4. You’re only doing slow, steady state cardio:

Steady state cardio means that you’re running, biking, walking, or whatever modality you choose, at one speed. Cardio at a low intensity doesn’t do much for us in terms of retaining, or even building muscle. In fact, we may lose muscle from it. If we use muscle as fuel, we then have less lean mass afterward. If your muscle decreases, you will have a lower metabolic rate at rest. What does that mean? It means your ability to burn calories decreases, and you’ll have to eat less in order to be in a caloric deficit to lose weight. This brings me to my next point.

5. You’re not eating enough:

If you are a 180 pound woman or man, you have no business eating 1500 calories every day. Even if each meal is on point, and full of nutrition, it won’t matter if you aren’t taking in enough calories. Think about it, we live in the Boston area, have you seen overweight homeless people? So have I. Eating too little will make your life very difficult in terms of losing weight, amongst other side effects including low energy, and not being able to fall asleep.

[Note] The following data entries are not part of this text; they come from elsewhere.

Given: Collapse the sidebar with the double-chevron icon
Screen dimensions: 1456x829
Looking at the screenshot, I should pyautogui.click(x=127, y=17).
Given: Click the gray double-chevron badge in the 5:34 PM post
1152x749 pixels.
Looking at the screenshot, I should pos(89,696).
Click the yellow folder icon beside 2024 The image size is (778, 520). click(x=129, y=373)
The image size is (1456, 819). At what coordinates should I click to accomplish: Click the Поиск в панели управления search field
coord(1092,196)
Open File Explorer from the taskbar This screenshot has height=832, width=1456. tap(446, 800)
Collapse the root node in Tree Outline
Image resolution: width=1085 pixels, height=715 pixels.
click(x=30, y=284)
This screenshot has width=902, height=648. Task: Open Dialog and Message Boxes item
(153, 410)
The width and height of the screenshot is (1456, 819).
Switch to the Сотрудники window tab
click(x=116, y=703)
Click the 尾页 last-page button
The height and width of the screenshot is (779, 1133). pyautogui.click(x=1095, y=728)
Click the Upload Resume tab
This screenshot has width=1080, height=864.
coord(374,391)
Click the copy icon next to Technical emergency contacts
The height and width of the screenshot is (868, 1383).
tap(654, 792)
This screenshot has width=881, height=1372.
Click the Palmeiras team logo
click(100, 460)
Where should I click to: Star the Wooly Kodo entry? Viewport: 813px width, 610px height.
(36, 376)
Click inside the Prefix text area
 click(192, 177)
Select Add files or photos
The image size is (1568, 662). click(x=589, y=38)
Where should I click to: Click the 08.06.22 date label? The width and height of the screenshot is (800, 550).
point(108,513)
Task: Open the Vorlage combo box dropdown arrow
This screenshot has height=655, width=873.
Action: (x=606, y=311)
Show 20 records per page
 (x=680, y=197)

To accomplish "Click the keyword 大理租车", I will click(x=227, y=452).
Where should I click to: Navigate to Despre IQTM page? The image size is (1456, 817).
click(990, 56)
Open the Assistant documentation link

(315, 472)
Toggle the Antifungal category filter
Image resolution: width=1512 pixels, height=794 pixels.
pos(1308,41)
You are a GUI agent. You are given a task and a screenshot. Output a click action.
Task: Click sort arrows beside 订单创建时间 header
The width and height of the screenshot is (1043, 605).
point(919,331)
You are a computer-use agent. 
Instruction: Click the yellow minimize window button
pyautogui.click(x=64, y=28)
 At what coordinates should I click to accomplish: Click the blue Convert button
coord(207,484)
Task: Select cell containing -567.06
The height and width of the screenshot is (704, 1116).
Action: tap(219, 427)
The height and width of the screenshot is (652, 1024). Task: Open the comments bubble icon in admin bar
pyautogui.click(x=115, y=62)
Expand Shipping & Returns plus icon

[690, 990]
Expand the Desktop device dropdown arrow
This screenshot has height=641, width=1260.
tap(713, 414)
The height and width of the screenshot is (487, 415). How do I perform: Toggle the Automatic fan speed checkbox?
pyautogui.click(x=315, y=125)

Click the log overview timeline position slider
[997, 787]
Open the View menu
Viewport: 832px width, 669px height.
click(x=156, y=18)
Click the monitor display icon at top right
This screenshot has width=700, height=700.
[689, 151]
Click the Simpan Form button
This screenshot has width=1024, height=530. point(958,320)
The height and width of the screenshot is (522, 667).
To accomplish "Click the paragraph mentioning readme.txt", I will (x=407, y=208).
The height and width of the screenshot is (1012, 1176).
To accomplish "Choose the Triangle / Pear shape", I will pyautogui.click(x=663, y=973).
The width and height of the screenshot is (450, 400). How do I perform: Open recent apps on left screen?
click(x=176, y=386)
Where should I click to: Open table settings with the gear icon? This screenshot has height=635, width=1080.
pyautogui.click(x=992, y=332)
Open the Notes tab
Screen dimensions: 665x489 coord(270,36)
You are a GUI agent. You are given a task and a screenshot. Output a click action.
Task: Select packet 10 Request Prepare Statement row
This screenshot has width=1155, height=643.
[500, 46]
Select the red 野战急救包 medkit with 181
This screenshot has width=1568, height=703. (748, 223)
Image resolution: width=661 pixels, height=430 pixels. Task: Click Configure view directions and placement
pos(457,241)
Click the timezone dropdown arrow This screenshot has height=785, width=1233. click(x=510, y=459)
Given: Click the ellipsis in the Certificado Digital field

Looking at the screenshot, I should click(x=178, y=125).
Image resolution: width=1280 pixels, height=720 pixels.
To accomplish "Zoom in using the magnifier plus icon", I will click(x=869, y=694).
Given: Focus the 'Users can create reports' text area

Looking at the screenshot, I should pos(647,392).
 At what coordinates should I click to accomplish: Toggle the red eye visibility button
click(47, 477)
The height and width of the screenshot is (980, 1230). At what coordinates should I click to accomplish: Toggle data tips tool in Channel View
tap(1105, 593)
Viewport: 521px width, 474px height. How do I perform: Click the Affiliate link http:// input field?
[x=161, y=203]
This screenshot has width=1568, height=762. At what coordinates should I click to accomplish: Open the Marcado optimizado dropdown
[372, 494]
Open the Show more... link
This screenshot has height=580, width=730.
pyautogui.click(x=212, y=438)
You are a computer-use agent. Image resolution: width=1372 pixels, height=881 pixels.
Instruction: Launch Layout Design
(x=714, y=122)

6. One more reason for good luck, you need to SLEEP:

Sleeping is one of the most overlooked aspects of the health puzzle. It is the time you recover from the day full of stress both physical and emotional. It is a time where a lot of hormonal activity takes place. Sleep burns calories! There is not enough time in the day to type up why sleep is so important. Work on it. If you can’t fall asleep, try Sleepy time tea, or supplement with zinc and magnesium before you go to bed. Valerian root is a great herb to try as well, but don’t be dependent on it, just supplement once in a while.